On a recent trip to San Francisco, I felt the call of duty, as a travel journalist, to try out a new travel app. There are so many these days from apps for booking airfare and accommodations, flight status checkers, interactive guides, and the list goes on. So, on this trip, I chose a city guide that would help me navigate while on the ground.
And this app did its job. But it also caused some seriously undesired consequences.
In defense of the app, it helped me find my favorite restaurant on the trip (Canteen, detailed in this post). Â And I admit, I did like knowing in-depth information about where I was at all times. But I also became dependant on the app, and I referenced it way too often. In bed at the hotel, in every restaurant, on the Golden Gate Bridge and even on Alcatraz I was searching the app for what next to do. Talk about missing the point!
Here’s the thing. The app, Lonely Planet’s guide to San Francisco, has so much interesting information about every neighborhood that, quite naturally, my curiosity and love of instant gratification got the best of me.
We go on trips to viscerally explore the world, to unwind, to disconnect, and plug in to something new -but not this time. With my new found app-addiction, my smart phone was always in hand. This made it way too convenient to check my work emails and to text. And beyond that, I missed that truly exciting experience I get when I am soaking in a new place and following my instincts.

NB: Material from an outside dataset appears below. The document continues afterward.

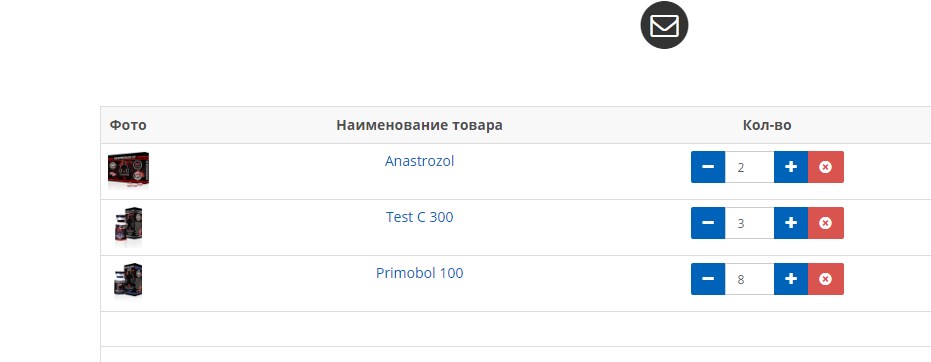Click the Primobol 100 quantity field

(749, 279)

Lonely Planet did a really great job providing well-organized, practical advice, context, activities to engage in, and good places to eat. The app can even help you get off the beaten path. The only fault I encountered is that there is so much detailed information, I found it hard to digest all of it before the trip. But knowing I would have the app with me, I planned to reference it along the way. That was my downfall.
The app has one particularly engaging feature that immediately became my go-to activity. With it you can locate yourself on a map and it will highlight everything around you Lonely Planet finds noteworthy. Restaurants and bakeries, vintage stores, museums and nightclubs, that I had no idea existed, were suddenly mapped out around me. And I compulsively used this feature even after I told myself to stop.
To be honest, I rarely, in my travels, use guidebooks on the ground. But a travel guide-app seemed innocuous, especially because the app was weightless in my purse. Unfortunately, it caused me to break my number one rule as a traveler. And I became a guidebook (or guide-app)-dependant-tourist closed off and inhibited from actually exploring the world around me.
My advice to you and to my future self: Keep the above in mind. If you must get one of these apps, maybe designate days when you vow not to use it. And know, you app at your own risk!
C A Thomas
January 17, 2012 at 10:45 amI understand what you are saying.
I would fall into the same trap.
Bruce Kluger
January 20, 2012 at 12:32 amWorking on developing an app that will allow me to carry Kate Thomas around in my back pocket, so she’ll be available whenever I want to talk to her. I’ll let you know my progress!
–BrucieK
travelwkate
January 24, 2012 at 11:58 amI’m working on that too!